Para lograr esto la Contraloría se hizo parte en el juicio civil (rol C-25213-2016) como tercero interesado —a pesar de que el Consejo de Defensa del Estado (CDE) es el demandado como representante del fisco—, comparecencia que aceptó el tribunal y, sobre esa base, la Contraloría trabó la contienda de competencia sin esperar siquiera la contestación del CDE a dicha demanda.
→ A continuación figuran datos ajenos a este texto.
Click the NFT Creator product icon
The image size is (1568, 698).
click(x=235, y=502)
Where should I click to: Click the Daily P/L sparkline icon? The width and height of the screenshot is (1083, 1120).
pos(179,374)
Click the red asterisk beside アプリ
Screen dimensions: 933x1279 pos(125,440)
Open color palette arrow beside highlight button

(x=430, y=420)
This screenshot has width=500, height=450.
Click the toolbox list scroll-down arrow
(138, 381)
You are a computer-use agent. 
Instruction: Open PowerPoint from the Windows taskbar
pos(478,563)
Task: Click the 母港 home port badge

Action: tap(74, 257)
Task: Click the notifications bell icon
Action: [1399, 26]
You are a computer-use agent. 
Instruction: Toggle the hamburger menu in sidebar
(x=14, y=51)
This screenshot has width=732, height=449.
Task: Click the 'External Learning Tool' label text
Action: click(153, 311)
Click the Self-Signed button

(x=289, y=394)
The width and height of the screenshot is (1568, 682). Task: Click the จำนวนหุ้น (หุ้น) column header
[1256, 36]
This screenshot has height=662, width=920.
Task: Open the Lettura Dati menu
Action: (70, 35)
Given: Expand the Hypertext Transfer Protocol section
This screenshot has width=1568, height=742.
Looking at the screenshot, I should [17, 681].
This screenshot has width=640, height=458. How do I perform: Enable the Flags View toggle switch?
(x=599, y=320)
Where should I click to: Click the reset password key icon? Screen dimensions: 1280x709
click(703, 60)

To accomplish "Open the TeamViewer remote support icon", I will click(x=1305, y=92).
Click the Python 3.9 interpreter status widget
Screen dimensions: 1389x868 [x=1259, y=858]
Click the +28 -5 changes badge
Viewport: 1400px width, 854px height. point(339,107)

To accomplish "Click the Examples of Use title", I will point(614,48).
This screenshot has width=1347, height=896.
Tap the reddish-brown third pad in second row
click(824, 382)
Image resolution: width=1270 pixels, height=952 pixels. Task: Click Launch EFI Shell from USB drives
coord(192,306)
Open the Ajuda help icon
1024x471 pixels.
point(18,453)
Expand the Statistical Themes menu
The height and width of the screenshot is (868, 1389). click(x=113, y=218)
Lo que pretende la Contraloría es que el TC señale que solo a ella le corresponde interpretar con alcance general y obligatorio la ley administrativa mediante sus dictámenes, lo que implicaría desconocer la competencia de un juez para conocer la impugnación de una interpretación realizada por Contraloría mediante su potestad dictaminadora. Algo que en el pasado la Contraloría jamás cuestionó en otras acciones de mera certeza interpuesta contra sus decisiones y en casos donde el demandante era otro organismo de la Administración.

Al final del día, la pretensión del contralor es que los dictámenes en los que sostenga la interpretación de una regla aplicable a la Administración Pública —como sucede en la mayoría de sus decisiones— no puedan ser judicialmente impugnados, lo que desafía un principio elemental de justicia administrativa respecto de las acciones que las personas pueden ejercer contra un acto administrativo, considerando especialmente que la dictaminación es una competencia meramente legal, diferente a la toma de razón que sí se encuentra reservada constitucionalmente al organismo contralor y al cual las contiendas del pasado han dado tutela.

La pretensión de Contraloría recuerda el famoso caso de la Municipalidad de Zapallar. En ese asunto la Corte Suprema —en una sentencia redactada por el entonces ministro Pedro Pierry— le recordó a la Contraloría que su jurisprudencia administrativa —la que deriva de su dictaminación— debía inclinarse frente a la jurisprudencia judicial cuando la decisión de los jueces correspondiera a una interpretación distinta a la del órgano contralor. La contienda de competencias presentada pareciera precisamente desafiar el criterio sostenido por la Corte en su oportunidad.

Como se ve, han pasado pocos meses para que las tres instituciones más importantes asociadas a las decisiones jurisprudenciales en Derecho Administrativo se encuentren enfrentadas y con resultados impredecibles, por ahora, para el sistema institucional. De modo que, así como en el “Club de la Pelea” habrá que esperar “que las astillas caigan donde puedan”, luego de los resultados de estas acciones.